Ultra-conservative groups threatened to cancel the screening of the film in Tbilisi and Batumi, Georgia. The head of the Children Protection Public Movement Levan Palavandishvili, plus Levan Vasadze, Dimitri Lortkipanidze, and the leader of ultra-nationalist movement Georgian March Sandro Bregadze, announced they would picket the cinemas to protest against the showing of the film "which is against Georgian and Christian traditions and values, and popularises the sin of sodomy".

The director of the film, Levan Akin, responded to the threats, saying: "It is absurd that people who bought tickets need to be brave and risk getting harassed or even assaulted just for going to see a film. I made this film with love and compassion." The Georgian Orthodox Church disapproved of the film premiere but also stated that the “church distances itself from any violence.”

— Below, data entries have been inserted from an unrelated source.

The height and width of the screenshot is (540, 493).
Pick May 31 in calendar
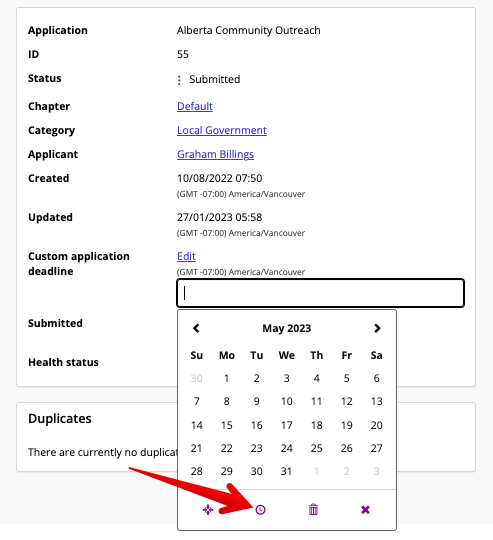coord(287,471)
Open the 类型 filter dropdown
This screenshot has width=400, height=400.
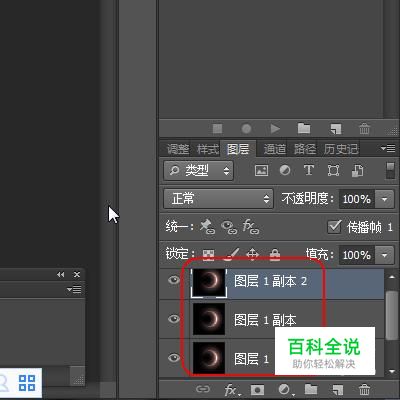(x=198, y=171)
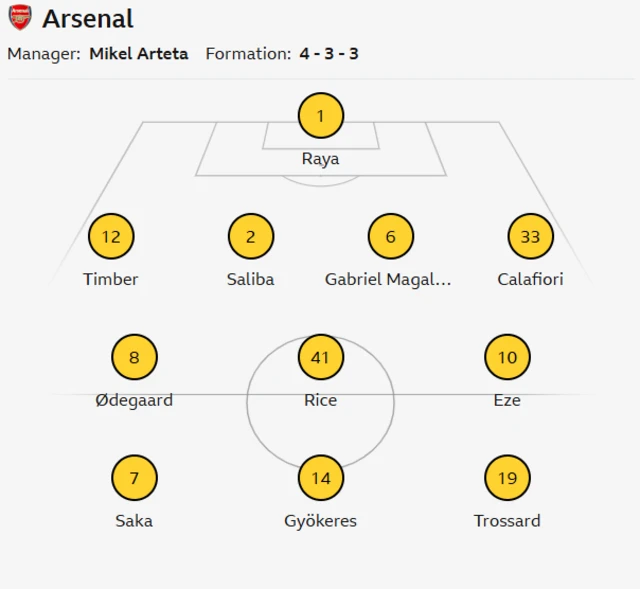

On 8 November 2019, the Ministry of Internal Affairs of Georgia mobilized police troops at the Amirani Cinema and nearby streets and placed special riot police troops near to the Philharmonic Hall. Police officers surrounded the entrance to the Amirani Cinema. Later that day several hundred members of Georgian March attempted to break the police cordon and forcibly enter the Amirani Cinema, but were stopped by the police. Some of the protesters wore masks and used pyrotechnics. Despite the attempts, all screenings of the film took place as planned.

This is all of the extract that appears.